*ASSIGNMENT*: Transcribe the lines below exactly, beginning with the line that holds "Screen dimensions: 420x513" and ending with the final line, both included. Pictures are to be left out.

:: THE RECORDS

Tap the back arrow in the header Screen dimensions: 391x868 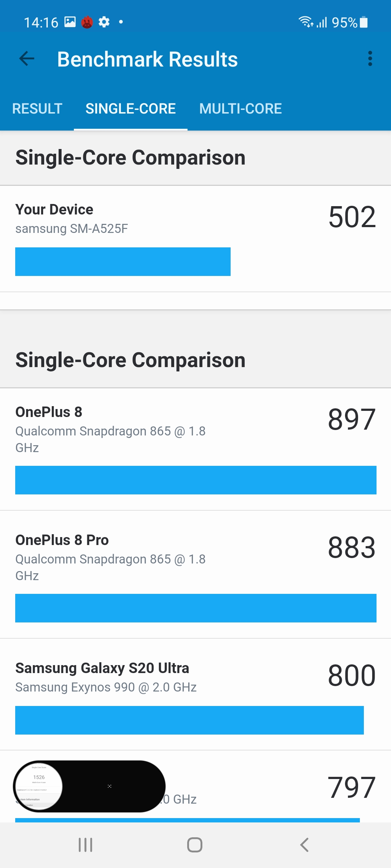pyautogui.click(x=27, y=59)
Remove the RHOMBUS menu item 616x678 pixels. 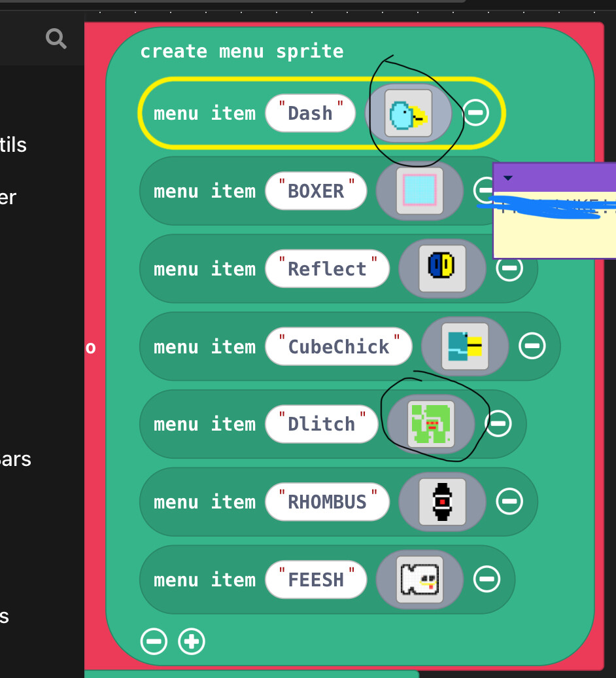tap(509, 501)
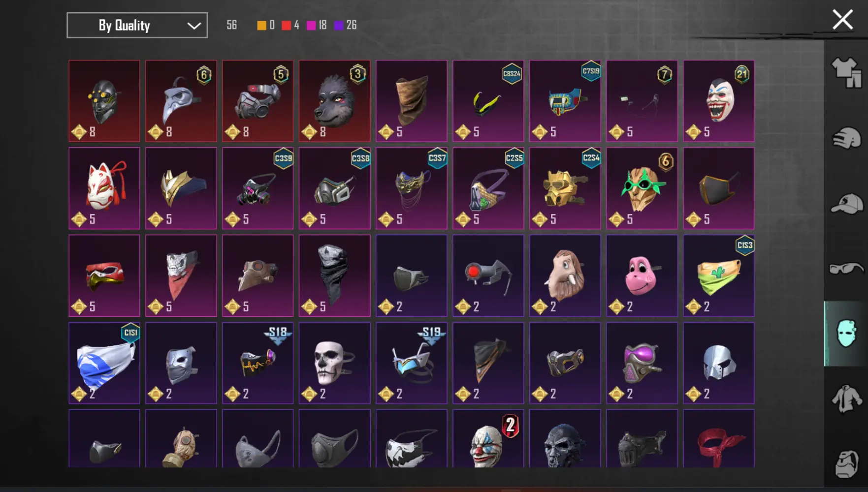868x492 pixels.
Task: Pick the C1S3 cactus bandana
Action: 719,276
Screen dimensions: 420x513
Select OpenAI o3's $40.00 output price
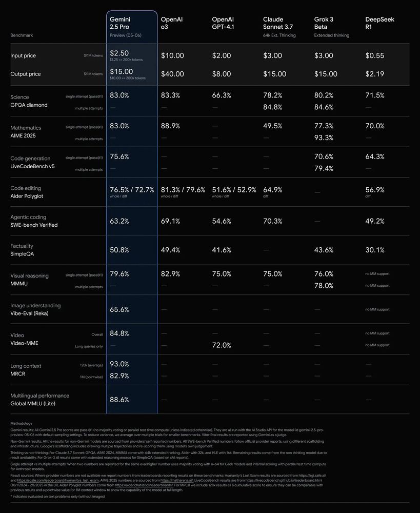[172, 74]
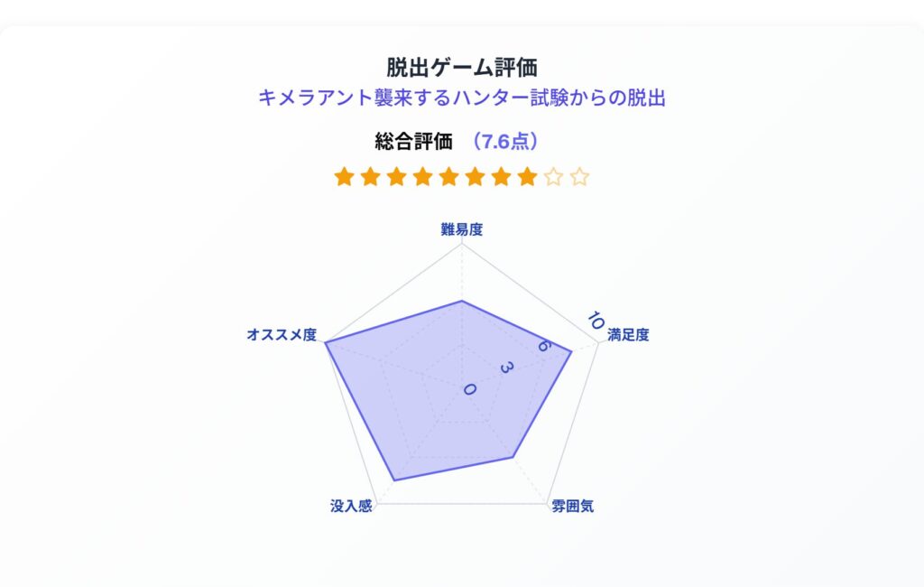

::::

*REPLY TO THE EXERCISE*:
Screen dimensions: 420x513
Select OpenAI o3's $40.00 output price
[172, 74]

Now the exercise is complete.